= Assignment =
In the entries below, spot each line with the word "purple" and copy it.

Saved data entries
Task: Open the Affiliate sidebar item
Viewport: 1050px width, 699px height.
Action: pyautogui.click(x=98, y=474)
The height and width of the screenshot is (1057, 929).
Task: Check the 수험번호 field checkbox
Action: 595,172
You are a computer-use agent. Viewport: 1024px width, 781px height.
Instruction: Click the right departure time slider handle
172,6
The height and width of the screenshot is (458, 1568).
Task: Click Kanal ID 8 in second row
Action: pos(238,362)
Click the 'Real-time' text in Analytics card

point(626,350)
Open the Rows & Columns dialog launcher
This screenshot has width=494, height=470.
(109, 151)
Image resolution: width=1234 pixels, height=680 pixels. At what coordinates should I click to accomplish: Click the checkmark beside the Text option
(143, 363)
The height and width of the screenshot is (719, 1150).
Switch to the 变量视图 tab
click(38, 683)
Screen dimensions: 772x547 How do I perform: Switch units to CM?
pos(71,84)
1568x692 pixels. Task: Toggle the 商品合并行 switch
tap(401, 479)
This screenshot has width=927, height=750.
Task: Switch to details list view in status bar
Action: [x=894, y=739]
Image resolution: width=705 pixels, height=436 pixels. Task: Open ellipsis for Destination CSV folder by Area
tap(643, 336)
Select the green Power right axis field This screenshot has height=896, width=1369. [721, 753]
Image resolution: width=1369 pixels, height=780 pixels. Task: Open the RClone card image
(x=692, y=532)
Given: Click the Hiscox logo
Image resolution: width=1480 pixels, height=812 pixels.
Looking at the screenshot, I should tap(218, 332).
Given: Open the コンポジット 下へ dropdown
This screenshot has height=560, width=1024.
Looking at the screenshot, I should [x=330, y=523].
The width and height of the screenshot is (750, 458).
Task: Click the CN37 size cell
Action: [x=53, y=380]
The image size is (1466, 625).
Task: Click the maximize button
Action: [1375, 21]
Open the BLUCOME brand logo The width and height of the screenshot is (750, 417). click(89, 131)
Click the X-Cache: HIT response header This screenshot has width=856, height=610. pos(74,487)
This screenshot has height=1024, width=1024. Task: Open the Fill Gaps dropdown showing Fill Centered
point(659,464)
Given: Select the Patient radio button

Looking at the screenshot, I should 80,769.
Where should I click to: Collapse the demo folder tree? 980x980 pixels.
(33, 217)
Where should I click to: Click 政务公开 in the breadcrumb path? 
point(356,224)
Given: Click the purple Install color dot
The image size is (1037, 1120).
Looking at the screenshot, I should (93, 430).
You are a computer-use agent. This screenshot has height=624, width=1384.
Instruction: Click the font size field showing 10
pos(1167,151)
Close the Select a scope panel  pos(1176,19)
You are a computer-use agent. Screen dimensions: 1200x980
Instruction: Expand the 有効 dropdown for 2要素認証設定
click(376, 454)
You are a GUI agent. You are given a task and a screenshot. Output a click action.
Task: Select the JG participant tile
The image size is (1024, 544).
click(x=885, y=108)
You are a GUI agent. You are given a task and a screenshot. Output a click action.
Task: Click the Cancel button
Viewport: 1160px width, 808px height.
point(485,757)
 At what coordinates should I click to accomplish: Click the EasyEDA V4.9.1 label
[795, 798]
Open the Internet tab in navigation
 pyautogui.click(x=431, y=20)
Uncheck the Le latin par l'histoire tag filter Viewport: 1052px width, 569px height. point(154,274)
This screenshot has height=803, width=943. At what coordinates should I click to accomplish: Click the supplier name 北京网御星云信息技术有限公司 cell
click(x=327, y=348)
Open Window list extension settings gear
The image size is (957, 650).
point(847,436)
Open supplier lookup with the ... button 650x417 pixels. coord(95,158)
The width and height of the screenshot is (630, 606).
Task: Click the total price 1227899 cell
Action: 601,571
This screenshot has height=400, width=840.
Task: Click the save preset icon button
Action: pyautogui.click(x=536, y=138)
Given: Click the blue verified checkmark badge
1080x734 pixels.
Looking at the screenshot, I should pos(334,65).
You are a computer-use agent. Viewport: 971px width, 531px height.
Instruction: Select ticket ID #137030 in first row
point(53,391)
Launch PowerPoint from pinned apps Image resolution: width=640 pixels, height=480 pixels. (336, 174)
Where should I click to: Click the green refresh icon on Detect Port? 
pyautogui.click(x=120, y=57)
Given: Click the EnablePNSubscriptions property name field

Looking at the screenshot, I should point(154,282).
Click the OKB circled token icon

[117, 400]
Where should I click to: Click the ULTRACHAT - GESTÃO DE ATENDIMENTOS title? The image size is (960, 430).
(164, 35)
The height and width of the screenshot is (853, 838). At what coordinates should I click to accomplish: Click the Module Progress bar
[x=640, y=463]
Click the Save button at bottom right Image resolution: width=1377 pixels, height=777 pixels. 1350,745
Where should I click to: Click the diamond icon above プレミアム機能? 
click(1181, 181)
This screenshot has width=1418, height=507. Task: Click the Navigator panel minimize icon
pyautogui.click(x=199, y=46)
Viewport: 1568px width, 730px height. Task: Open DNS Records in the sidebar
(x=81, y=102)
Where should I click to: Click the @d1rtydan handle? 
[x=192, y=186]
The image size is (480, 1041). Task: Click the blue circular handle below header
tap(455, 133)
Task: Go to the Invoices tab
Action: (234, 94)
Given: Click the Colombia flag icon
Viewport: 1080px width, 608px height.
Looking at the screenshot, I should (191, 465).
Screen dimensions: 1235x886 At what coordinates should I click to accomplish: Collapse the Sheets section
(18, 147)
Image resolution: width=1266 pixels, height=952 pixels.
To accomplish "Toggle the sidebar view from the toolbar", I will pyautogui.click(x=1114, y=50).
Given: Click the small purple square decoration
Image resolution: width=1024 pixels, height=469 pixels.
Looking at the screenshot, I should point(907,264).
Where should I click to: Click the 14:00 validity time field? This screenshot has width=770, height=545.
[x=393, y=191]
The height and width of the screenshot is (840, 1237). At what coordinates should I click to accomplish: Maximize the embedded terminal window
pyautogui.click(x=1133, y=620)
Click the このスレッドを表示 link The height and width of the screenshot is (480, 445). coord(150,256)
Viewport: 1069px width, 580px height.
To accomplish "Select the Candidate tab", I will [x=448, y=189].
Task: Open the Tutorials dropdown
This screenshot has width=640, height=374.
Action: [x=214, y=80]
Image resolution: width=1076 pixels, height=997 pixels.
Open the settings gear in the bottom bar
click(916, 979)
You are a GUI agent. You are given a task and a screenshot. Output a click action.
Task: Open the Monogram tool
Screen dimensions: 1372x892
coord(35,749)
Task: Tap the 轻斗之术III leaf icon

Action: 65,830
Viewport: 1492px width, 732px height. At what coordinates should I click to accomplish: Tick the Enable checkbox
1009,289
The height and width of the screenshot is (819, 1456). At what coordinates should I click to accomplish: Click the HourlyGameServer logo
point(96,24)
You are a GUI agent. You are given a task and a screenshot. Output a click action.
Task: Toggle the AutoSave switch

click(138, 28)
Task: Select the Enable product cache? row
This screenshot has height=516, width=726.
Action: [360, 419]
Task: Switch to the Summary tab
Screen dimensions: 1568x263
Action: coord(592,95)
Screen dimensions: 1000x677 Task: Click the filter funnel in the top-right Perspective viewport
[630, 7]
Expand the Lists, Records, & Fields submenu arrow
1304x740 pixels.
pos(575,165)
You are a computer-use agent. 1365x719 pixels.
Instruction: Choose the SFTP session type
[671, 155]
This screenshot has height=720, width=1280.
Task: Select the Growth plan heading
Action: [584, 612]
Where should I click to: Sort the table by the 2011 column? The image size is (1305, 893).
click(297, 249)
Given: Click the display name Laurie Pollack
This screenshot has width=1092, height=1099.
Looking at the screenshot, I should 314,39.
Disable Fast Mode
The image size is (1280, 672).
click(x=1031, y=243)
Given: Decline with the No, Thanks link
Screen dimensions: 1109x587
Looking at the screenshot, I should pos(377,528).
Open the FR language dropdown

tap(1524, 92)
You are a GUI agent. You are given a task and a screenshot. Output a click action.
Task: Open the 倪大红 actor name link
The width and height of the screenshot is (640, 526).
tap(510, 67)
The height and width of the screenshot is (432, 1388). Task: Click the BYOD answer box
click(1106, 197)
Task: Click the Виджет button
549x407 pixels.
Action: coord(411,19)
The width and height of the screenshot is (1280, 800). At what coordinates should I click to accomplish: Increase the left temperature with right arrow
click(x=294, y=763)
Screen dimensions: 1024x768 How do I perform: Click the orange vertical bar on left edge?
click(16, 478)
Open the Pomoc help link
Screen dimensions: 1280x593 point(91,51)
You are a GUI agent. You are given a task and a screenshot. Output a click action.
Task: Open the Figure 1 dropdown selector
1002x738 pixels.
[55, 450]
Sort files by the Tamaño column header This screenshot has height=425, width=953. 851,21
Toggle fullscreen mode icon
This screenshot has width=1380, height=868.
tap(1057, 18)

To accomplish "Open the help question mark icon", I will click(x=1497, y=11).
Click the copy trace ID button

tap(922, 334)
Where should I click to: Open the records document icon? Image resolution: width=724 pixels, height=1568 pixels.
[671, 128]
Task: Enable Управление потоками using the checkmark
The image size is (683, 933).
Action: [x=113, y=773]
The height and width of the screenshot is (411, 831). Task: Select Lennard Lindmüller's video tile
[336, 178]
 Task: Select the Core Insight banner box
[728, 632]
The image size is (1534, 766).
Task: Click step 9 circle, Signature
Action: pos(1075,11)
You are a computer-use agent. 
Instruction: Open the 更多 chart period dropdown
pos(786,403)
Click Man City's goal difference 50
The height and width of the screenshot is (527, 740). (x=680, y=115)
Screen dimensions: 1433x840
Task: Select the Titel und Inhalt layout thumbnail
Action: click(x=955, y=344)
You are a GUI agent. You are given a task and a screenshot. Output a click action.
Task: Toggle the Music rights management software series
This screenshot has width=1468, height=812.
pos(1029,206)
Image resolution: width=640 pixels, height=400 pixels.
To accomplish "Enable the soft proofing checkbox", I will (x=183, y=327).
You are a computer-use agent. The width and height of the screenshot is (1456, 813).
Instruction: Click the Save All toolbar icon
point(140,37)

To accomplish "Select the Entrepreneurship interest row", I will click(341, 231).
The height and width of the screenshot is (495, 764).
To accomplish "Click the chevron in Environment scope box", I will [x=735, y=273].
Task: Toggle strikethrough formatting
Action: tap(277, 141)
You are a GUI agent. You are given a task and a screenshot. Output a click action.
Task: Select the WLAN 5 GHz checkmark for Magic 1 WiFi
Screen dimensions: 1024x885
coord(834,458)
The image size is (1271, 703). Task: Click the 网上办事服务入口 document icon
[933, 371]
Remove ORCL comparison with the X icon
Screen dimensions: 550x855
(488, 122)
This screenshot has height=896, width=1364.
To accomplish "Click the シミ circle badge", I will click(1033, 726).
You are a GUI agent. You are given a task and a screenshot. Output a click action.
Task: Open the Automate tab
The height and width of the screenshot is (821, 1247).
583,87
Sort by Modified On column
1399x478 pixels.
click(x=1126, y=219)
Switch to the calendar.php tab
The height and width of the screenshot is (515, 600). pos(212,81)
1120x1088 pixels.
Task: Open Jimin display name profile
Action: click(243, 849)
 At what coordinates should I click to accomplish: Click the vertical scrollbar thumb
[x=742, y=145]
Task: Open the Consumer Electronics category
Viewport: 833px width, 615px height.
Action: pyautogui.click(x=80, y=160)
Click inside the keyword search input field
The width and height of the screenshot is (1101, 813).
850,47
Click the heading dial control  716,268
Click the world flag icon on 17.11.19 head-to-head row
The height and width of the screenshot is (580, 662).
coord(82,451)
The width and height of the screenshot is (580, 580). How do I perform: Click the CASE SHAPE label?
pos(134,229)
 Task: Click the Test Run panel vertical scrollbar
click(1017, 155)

= Written answer =
Given: Click the purple Install color dot
Given: Click the small purple square decoration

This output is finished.